• Home
  • Opini
  • Mendobrak Mitos Audit BPK dan Opini WTP

Mendobrak Mitos Audit BPK dan Opini WTP

Rabu, 12 Juli 2017 08:15 WIB
OPINI - Di level diskursus birokrasi pemerintahan, audit keuangan atau audit atas laporan keuangan banyak dipersepsikan sebagai kegiatan pemeriksaan keuangan yang komprehensif untuk menemukan penyimpangan dan identifikasi tindakan koruptif.

Masyarakat umum dan banyak birokrat juga belum paham betul dengan kebenaran sifat audit keuangan. Mereka mempersepsikan jika opini hasil audit Wajar Tanpa Pengecualian (WTP) maka pengelolaan keuangan telah dinyatakan bersih dari penyimpangan.

Alhasil, masih banyak yang terpana ketika sebuah instansi pemerintah mendapatkan opini WTP, tetapi tiga bulan kemudian beberapa pejabat di instansi tersebut tertangkap tangan oleh Komisi Pemberantasan Korupsi (KPK).

Meski telah dijelaskan oleh Ketua Badan Pemeriksa Keuangan (BPK), banyak yang belum memahami bahwa tujuan audit keuangan hanyalah untuk memeriksa penyajian angka-angka di laporan keuangan. Pemeriksaan itu terutama terkait kesesuaian penyajiannya dengan standar akuntansi, kepatuhan terhadap peraturan dan kelemahan sistem pengendalian internal.

Jadi, audit keuangan itu bukan untuk menentukan bersih-tidaknya dari penyimpangan, apalagi kinerja sebuah instansi pemerintah.

Jika menilik arti dan manfaat sebenarnya dari kegiatan audit keuangan, maka pengertian audit keuangan tidak akan ‘semencekam’ yang banyak dibayangkan masyarakat.

Audit keuangan adalah kegiatan pemeriksaan yang berfungsi memberikan pendapat atas kewajaran suatu penyajian informasi laporan keuangan. Artinya, pemeriksaan ditujukan untuk melihat kualitas informasi akuntansi yang dibandingkan dengan prinsip-prinsip akuntansi dan standar yang berlaku.

## Data Sumber
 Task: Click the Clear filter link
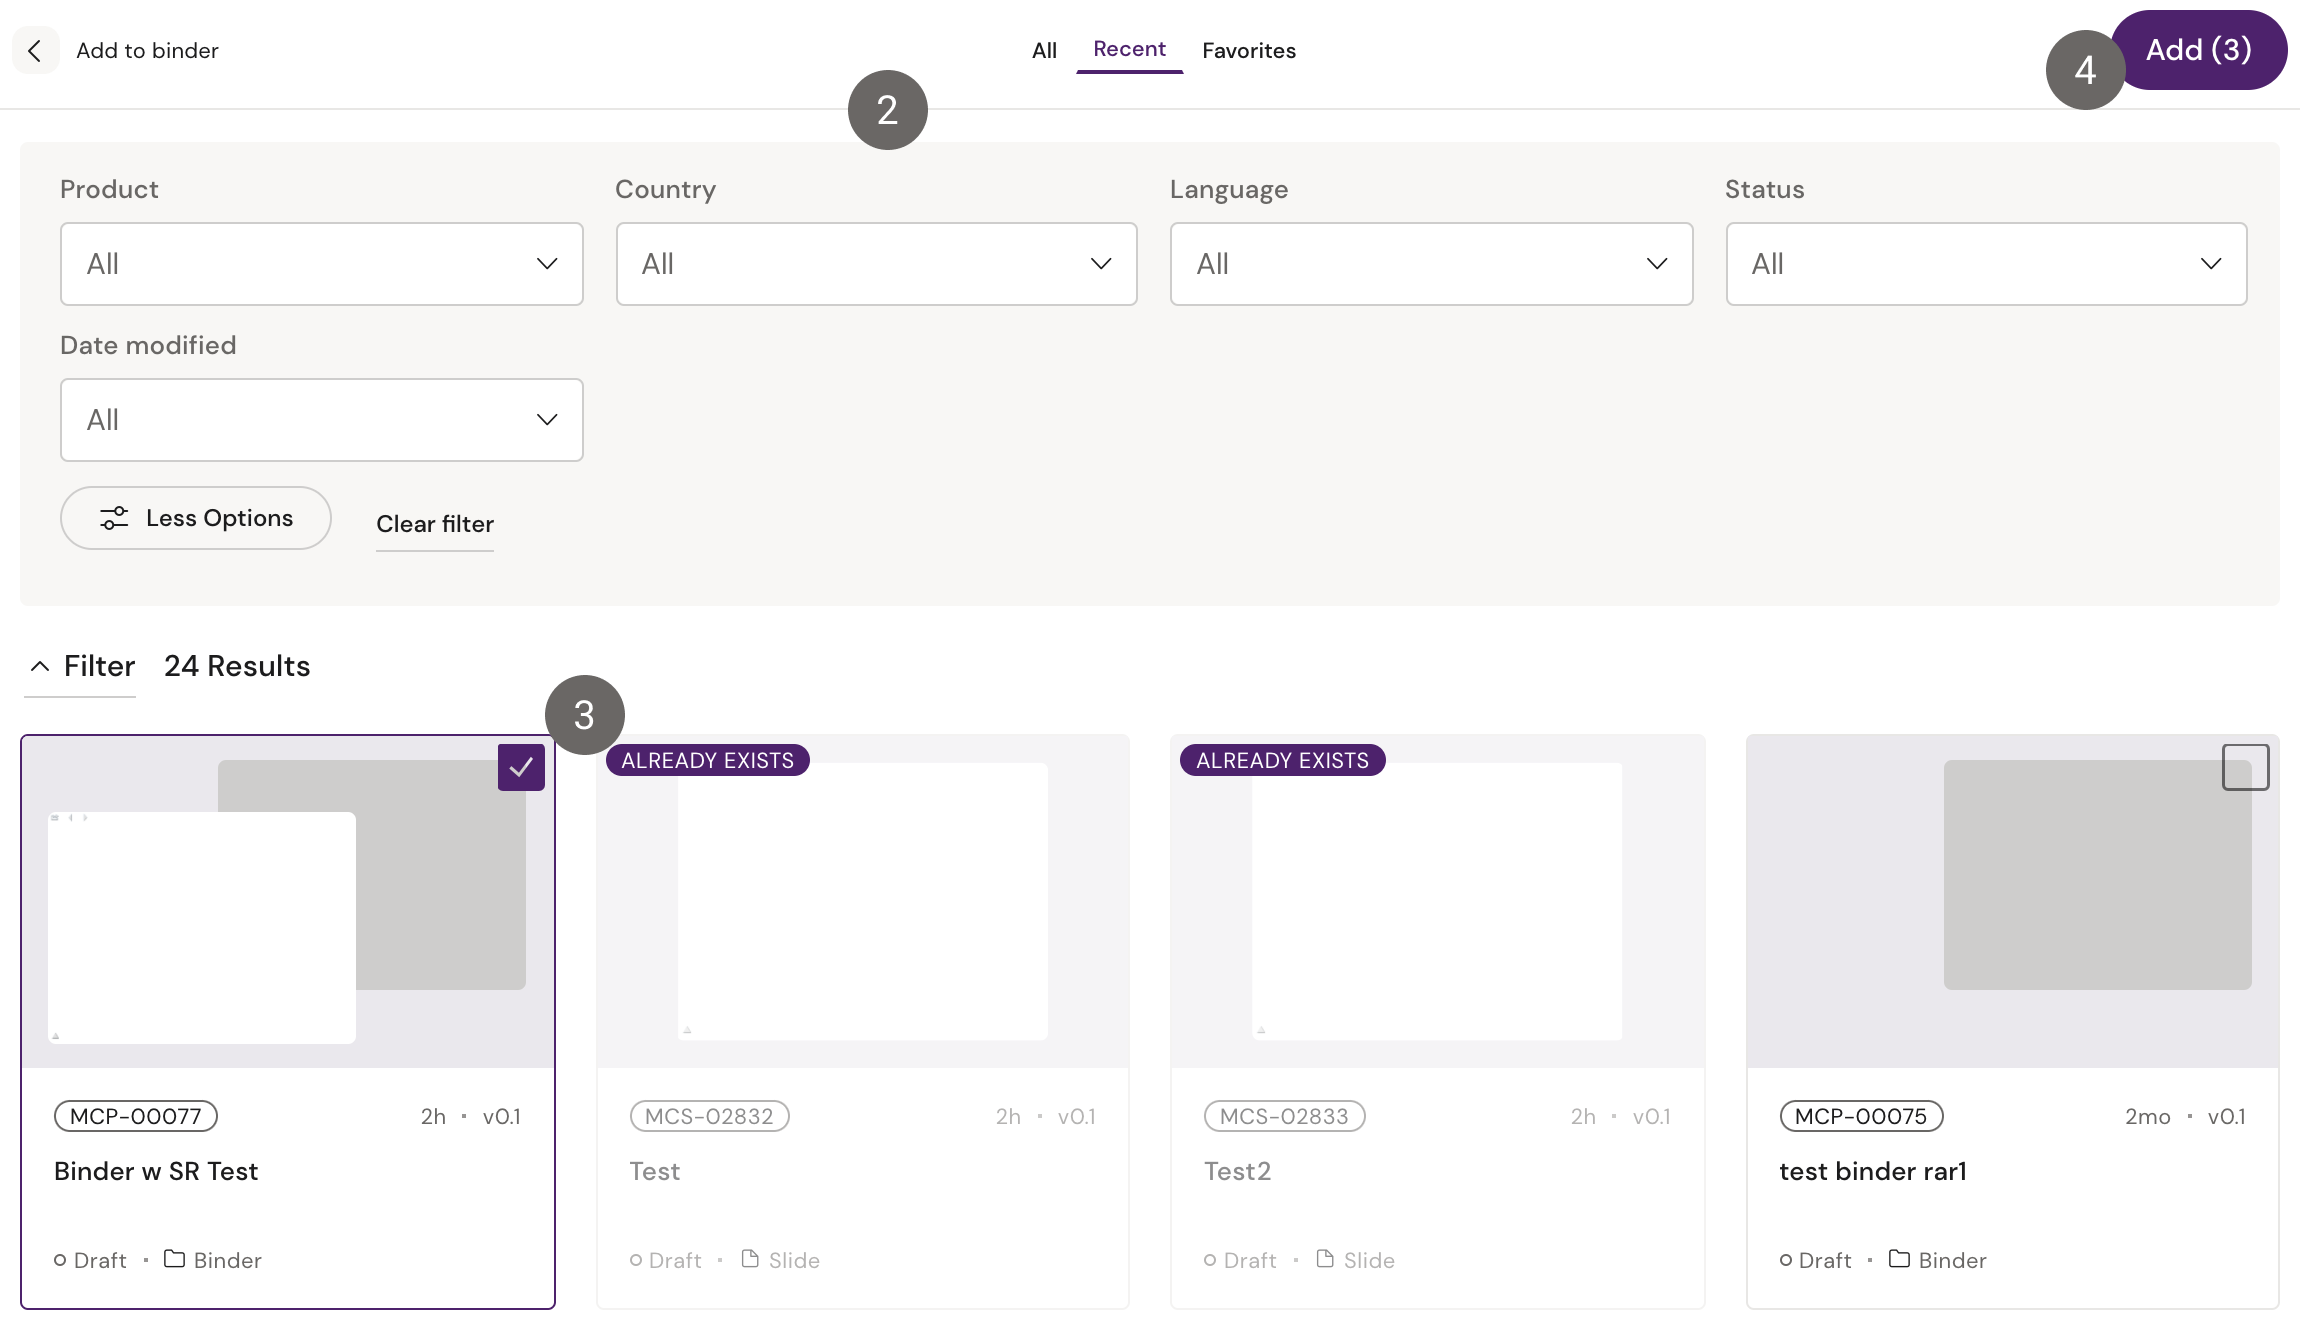point(435,524)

## Tugas Pengerjaan
Salin kata demi kata bagian artikel tentang audit BPK dan opini WTP dari "Rabu, 12 Juli" sampai "identifikasi tindakan koruptif.".

## Jawaban
Rabu, 12 Juli 2017 08:15 WIB
OPINI - Di level diskursus birokrasi pemerintahan, audit keuangan atau audit atas laporan keuangan banyak dipersepsikan sebagai kegiatan pemeriksaan keuangan yang komprehensif untuk menemukan penyimpangan dan identifikasi tindakan koruptif.